From bc8d2656723760a7e365f314d4caf6f0e12c3100 Mon Sep 17 00:00:00 2001
From: Emi Matchu <emi@matchu.dev>
Date: Wed, 28 Feb 2024 13:50:13 -0800
Subject: [PATCH] Add handlers for requests that were stopped during the reboot
 process
MIME-Version: 1.0
Content-Type: text/plain; charset=UTF-8
Content-Transfer-Encoding: 8bit

According to our GlitchTip error tracker, every time we deploy, a
couple instances of `Async::Stop` and `Async::Container::Terminate`
come in, presumably because:

1. systemd sends a STOP signal to the `falcon host` process.
2. `falcon host` gives the in-progress requests some time to finish up
3. Sometimes some requests take too long, and so something happens.
   (either a timer in Falcon or a KILL signal from systemd, not sure!)
   that leads the ongoing requests to finally be terminated by raising
   an `Async::Stop` or `Async::Container::Terminate`. (I'm not sure
   when each happens, and maybe they happen at different points in the
   process?
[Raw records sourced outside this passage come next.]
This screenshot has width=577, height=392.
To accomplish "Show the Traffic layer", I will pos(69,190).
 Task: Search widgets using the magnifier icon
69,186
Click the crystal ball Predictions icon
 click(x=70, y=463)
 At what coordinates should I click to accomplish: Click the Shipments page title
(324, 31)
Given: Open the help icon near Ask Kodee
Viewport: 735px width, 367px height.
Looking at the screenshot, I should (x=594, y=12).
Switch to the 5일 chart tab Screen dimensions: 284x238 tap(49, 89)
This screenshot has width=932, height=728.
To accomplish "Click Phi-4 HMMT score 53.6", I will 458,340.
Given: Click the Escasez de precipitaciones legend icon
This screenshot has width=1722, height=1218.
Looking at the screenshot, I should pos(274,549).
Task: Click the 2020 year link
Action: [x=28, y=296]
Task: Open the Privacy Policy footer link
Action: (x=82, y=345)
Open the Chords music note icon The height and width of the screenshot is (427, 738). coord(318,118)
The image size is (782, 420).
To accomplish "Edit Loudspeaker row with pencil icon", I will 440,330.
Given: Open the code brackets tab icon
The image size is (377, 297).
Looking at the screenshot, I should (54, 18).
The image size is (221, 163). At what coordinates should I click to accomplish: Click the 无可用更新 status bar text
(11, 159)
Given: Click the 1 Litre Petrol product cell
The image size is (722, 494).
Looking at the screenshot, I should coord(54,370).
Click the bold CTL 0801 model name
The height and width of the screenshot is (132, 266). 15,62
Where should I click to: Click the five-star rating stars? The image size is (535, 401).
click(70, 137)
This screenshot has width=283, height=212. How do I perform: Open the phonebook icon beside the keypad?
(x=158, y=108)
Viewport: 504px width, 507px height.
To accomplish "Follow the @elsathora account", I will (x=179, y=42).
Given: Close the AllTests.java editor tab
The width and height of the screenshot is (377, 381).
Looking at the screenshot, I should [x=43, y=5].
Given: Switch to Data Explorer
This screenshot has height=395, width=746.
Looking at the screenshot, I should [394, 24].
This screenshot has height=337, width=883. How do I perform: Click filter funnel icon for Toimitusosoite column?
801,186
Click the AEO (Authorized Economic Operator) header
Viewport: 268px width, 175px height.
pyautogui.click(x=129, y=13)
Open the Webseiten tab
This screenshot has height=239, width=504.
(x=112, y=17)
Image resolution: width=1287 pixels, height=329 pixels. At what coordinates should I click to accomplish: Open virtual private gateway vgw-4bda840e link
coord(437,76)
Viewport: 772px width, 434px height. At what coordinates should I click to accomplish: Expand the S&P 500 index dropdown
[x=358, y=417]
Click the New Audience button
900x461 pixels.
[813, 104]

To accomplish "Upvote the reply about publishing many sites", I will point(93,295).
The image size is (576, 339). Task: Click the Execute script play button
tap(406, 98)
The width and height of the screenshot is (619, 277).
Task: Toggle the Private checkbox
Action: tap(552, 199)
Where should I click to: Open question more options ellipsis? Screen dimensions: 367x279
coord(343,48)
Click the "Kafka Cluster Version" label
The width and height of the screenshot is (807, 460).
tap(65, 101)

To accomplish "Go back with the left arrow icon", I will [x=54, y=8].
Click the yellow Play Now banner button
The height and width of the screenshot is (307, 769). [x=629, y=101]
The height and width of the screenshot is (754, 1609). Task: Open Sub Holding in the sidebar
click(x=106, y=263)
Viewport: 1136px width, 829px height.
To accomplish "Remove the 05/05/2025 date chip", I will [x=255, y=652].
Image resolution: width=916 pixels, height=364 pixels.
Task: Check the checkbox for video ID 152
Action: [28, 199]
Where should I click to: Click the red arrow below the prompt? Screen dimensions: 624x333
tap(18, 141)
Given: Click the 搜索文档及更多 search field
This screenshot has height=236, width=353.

Maybe one happens for the actual long-running ones, vs the
   other happens if more requests come in during the meantime but get
   caught in the spin-down process?)
4. Rails bubbles up the errors, our Sentry library notices them and
   sends them to GlitchTip, the user presumably receives the generic
   500 error, and the app can finally close down gracefully.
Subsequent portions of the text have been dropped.